Similarly, and unfortunately, '\W' means "non-word characters"…

…provided it's an upper-case 'W'. Upper- and lower-case 'S' and 'W' look very similar, particularly when there aren't other characters right next to them to give context.

This means that these sequences are very easy to mis-type…

…and what's worse, even easier to mis-read. Everyone eventually uses an upper-case 'S' when they meant to use a lower-case 's', or vice versa, and then wastes a few hours trying to track it down.
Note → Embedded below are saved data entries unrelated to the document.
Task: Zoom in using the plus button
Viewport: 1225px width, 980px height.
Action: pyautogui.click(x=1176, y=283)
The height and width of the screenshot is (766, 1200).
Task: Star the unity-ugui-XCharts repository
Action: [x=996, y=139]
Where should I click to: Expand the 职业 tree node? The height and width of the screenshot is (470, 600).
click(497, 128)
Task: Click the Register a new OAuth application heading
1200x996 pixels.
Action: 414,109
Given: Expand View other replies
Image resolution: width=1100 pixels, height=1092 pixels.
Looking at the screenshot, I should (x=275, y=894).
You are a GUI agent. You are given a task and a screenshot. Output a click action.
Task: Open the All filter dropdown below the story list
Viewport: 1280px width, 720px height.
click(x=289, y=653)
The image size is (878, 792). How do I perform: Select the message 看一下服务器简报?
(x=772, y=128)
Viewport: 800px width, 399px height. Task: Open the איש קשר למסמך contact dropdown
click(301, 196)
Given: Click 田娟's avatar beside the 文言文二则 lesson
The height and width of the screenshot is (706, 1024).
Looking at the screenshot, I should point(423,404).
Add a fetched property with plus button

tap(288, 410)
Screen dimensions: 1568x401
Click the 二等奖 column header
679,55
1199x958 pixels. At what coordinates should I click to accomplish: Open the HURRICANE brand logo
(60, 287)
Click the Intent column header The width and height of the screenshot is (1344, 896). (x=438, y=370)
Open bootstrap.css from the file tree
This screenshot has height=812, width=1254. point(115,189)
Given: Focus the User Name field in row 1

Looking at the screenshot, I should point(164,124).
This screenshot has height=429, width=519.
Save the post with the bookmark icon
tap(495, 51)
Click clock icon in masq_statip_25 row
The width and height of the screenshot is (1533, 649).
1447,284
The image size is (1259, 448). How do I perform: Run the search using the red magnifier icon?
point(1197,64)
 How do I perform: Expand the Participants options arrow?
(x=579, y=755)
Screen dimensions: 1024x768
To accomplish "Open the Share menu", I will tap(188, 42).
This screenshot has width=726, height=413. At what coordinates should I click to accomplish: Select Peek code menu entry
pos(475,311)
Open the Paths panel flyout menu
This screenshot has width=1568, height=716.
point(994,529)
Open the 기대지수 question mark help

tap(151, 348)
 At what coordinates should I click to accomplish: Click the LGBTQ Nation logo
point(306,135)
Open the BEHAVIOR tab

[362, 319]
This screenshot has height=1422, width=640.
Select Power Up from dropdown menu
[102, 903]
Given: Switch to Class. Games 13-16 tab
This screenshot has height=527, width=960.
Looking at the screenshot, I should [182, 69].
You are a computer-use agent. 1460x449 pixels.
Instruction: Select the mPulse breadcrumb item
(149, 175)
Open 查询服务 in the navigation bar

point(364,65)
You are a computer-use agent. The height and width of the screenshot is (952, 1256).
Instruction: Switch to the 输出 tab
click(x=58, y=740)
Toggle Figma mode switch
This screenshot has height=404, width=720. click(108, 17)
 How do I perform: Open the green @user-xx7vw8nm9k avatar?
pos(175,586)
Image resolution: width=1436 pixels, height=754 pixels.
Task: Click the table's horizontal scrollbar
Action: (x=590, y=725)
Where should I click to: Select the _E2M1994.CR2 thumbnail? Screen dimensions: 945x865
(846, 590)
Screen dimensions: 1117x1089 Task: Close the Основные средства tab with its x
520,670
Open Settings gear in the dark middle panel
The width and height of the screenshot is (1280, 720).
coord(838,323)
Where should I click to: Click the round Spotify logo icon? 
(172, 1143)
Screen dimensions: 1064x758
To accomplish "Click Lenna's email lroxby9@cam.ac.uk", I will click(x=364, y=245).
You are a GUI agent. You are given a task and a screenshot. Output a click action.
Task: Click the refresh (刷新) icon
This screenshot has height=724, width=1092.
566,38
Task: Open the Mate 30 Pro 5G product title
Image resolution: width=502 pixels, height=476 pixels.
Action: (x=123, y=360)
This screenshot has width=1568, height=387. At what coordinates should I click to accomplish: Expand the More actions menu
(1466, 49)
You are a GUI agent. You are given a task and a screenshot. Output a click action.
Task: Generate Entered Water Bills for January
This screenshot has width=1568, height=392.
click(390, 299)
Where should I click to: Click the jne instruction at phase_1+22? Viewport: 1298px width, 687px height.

So please, if you're ever designing a library that's likely to be widely used, try to choose a notation that doesn't make mistakes this easy.

Along with the abbreviations for character sets, the regular expression library recognizes a few shortcuts that match things that aren't actual characters.

For example, if you put a circumflex '^' at the start of a pattern, it matches the beginning of the input text.

So the pattern '^mask' will match the text 'mask size' because the letters 'mask' come at the start of the string.

But that same pattern will not match the word 'unmask'.

Going to the other end, if dollar sign '$' is the last character in the pattern, it matches the end of the input text rather than a literal '$'.

So 'temp$' will match the string 'high-temp'…

…but it won't match the string 'temperature'.

A third shortcut that's often useful is '\b', often called "break". It matches the boundary between word and non-word characters: it doesn't actually match any characters—it doesn't consume any input—but it matches the transition between non-word characters and letters, digits, and the underscore.

If we have '\\bage\\b', it will match the string 'the age of', because there's a non-word character right before the 'a', and another non-word character right after the 'e'.

That same pattern will not match the word 'phage' because there isn't a transition from non-word to word characters, or vice versa, right before the 'a'.

We've now seen about a dozen of the atoms that are used to build regular expressions. There are many more, and every language or library adds a few of its own. In the next episode, we'll take a closer look at the functions in the regular expression library that are used to apply these to problems.